* **WHAT THE TASK ASKS**
Search the records for the line with "Screen dimensions: 800x540". Output that line and each line after it, exactly, and stop at the end; omit pictures.

* **DATA PROVIDED**
((

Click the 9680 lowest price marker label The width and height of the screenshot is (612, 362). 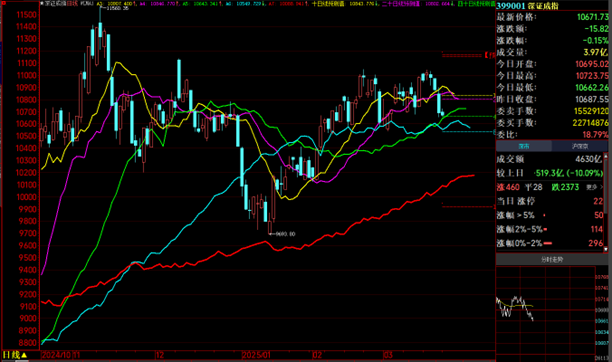pos(285,234)
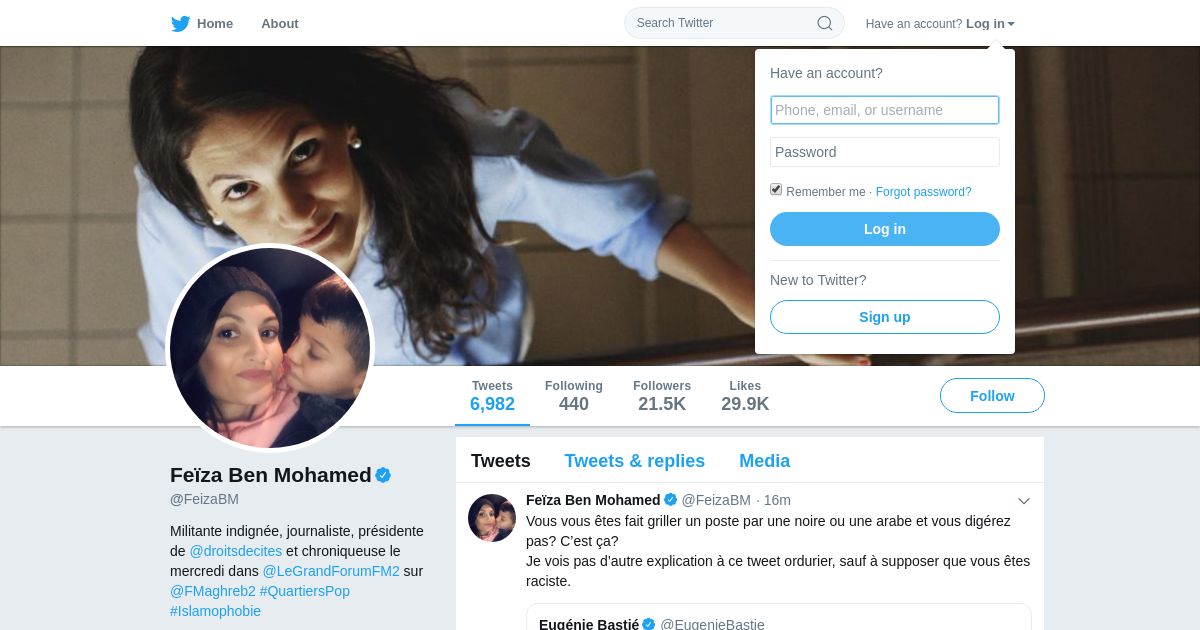1200x630 pixels.
Task: Click the Twitter bird logo icon
Action: (x=180, y=23)
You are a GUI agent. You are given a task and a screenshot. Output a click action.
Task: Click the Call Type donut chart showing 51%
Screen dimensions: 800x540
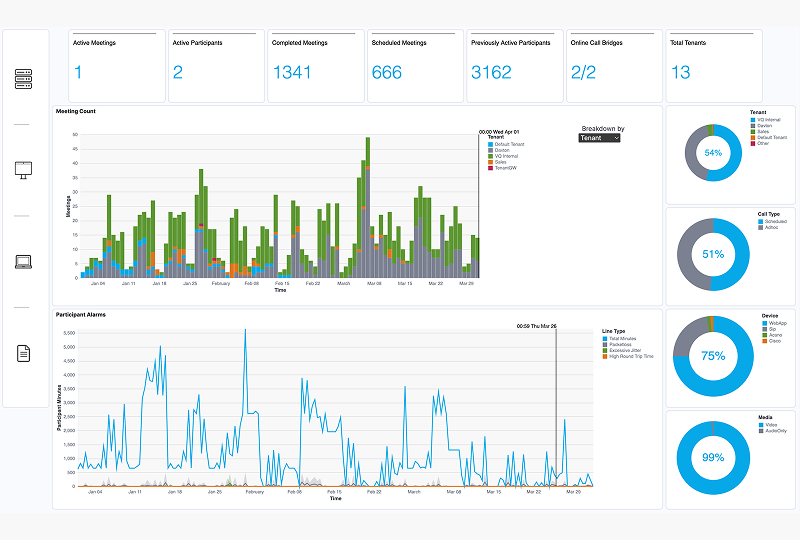coord(713,254)
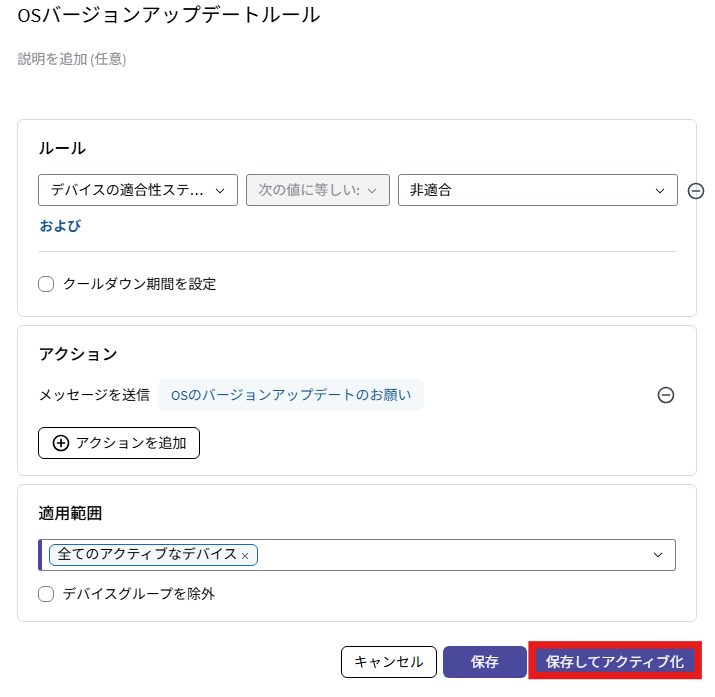The width and height of the screenshot is (715, 697).
Task: Remove the メッセージを送信 action with the minus icon
Action: click(665, 395)
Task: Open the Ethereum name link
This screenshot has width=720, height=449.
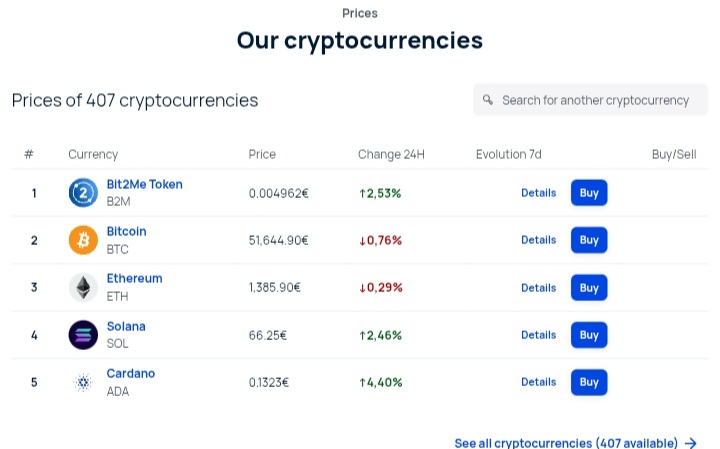Action: [135, 279]
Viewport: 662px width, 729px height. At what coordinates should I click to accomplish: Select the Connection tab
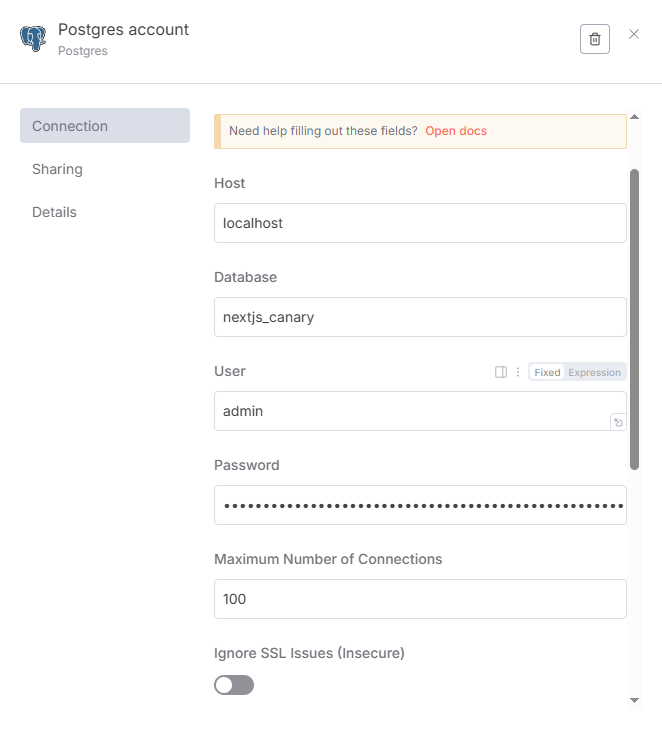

))

* **FINISHED EXERCISE**
Screen dimensions: 800x540
coord(713,254)
The width and height of the screenshot is (715, 697).
Task: Remove the メッセージを送信 action with the minus icon
Action: click(665, 395)
Task: Open the Ethereum name link
This screenshot has width=720, height=449.
Action: [135, 279]
Viewport: 662px width, 729px height. At what coordinates should I click to accomplish: Select the Connection tab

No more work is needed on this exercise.